As manufacturing and warehousing industries grow, robots are becoming a large part of the business plan. Traditionally, robots have been purchased as capital equipment and used to automate a part of the workflow. Recently, companies have been exploring the idea of hiring robot workers similar to the way people are hired: as independent contractors.
The shift that makes this possible is the purchase of not the robot itself, but the service that it provides. Dan calls this work-as-a-service, Karen calls it flexibility-as-a-service. From a legal standpoint, Justine agrees that this model aligns well with business goals because it is pricing the service in a way that’s equal to the value provided to the customer.
Autonomous material handling robots like Vecna’s are providing a solution that changes customer site workflows, essentially amplifying human productivity to increase throughput while maintaining the same footprint of people and space. This helps companies overcome the factors that make hiring more difficult and space more constrained when demand is increasing.
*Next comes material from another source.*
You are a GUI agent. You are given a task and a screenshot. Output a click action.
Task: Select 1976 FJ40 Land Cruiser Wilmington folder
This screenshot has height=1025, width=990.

Dan explains, “If you construct the model around the work that the robots do, you align your RaaS model around paying for work that’s accomplished and not just for the robot per month; it focuses everybody on what matters.”
Companies are also seeking robots to work in the warehouse fulfillment space to offset the difficulty of hiring seasonal workers. Karen explains how Locus’s customers are having difficulty finding workers for a highly seasonal business where the volume around holidays can be up to 15 times higher than usual. Keeping a large human workforce year-round to accommodate this spike is not feasible, so companies are looking for ways to increase productivity with their current workforce. RaaS has given customers the flexibility to scale up and down with robots and predict workflow requirements more reliably.
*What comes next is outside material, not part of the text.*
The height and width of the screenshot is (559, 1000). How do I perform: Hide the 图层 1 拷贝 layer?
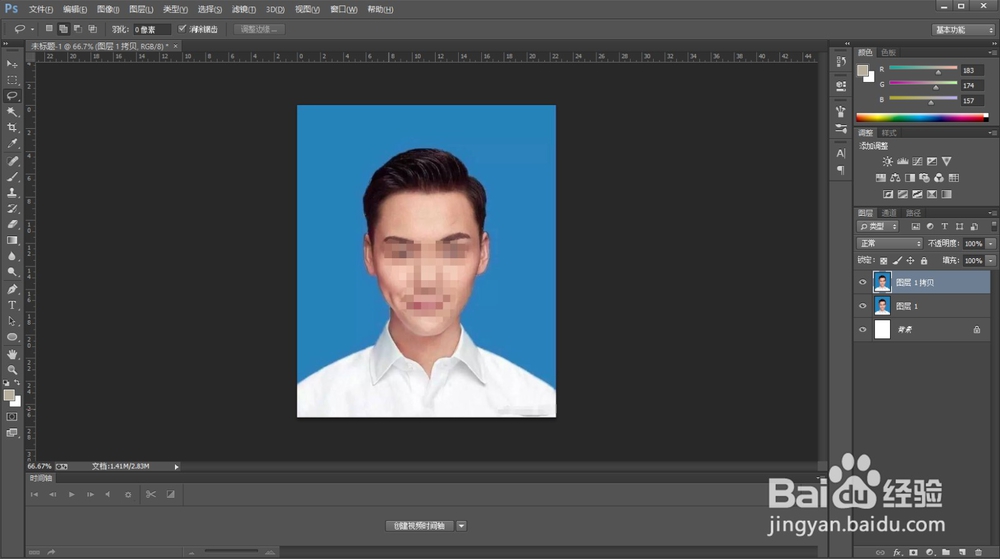pos(862,282)
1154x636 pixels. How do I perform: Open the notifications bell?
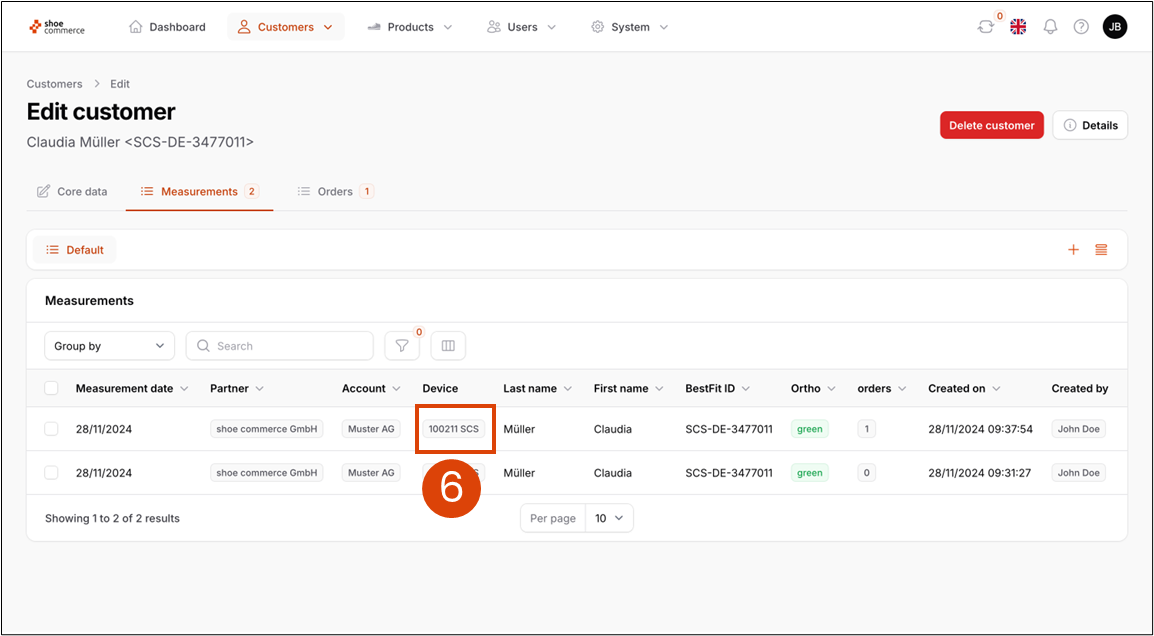1050,27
Right now, the RaaS model is in the early stages and while adopting the model is a growing trend, providers are faced with a few challenges they believe will be overcome as industrial robotics mature. Some larger customers are used to the traditional approach of purchasing capital and the process to change has been slow. There’s also an emotional barrier for some to sharing robots, which can feel like a member of the team.
On the other hand, many customers adopting the RaaS model have found soaring benefits for their business. In RaaS, the provider typically incurs the larger costs associated with robotics including insurance policies and regulatory filings, a value proposition for small to medium-sized companies. Operation managers can purchase robotic services based on actual work that needs to be accomplished, giving more transparency into the value they’re actually paying for.
James sees seasonality not as a barrier but as an opportunity for the RaaS model because providers can find co-aligned customers with different peak seasons and ship the solutions from one to another. GreenSight Technologies provides solutions in the agriculture space, where equipment sharing is a common practice among farms that otherwise could not afford the technology needed. The RaaS model has been a relatively seamless adoption for many customers.
In the end, robotics is a large investment whether utilizing traditional purchasing models or Robotics-as-a-Service models. Dan emphasizes, “Manufacturing inherited a lot of processes for predictable work, but manufacturers who are becoming more flexible and desire to scale up and down better will be among the first to embrace RaaS.”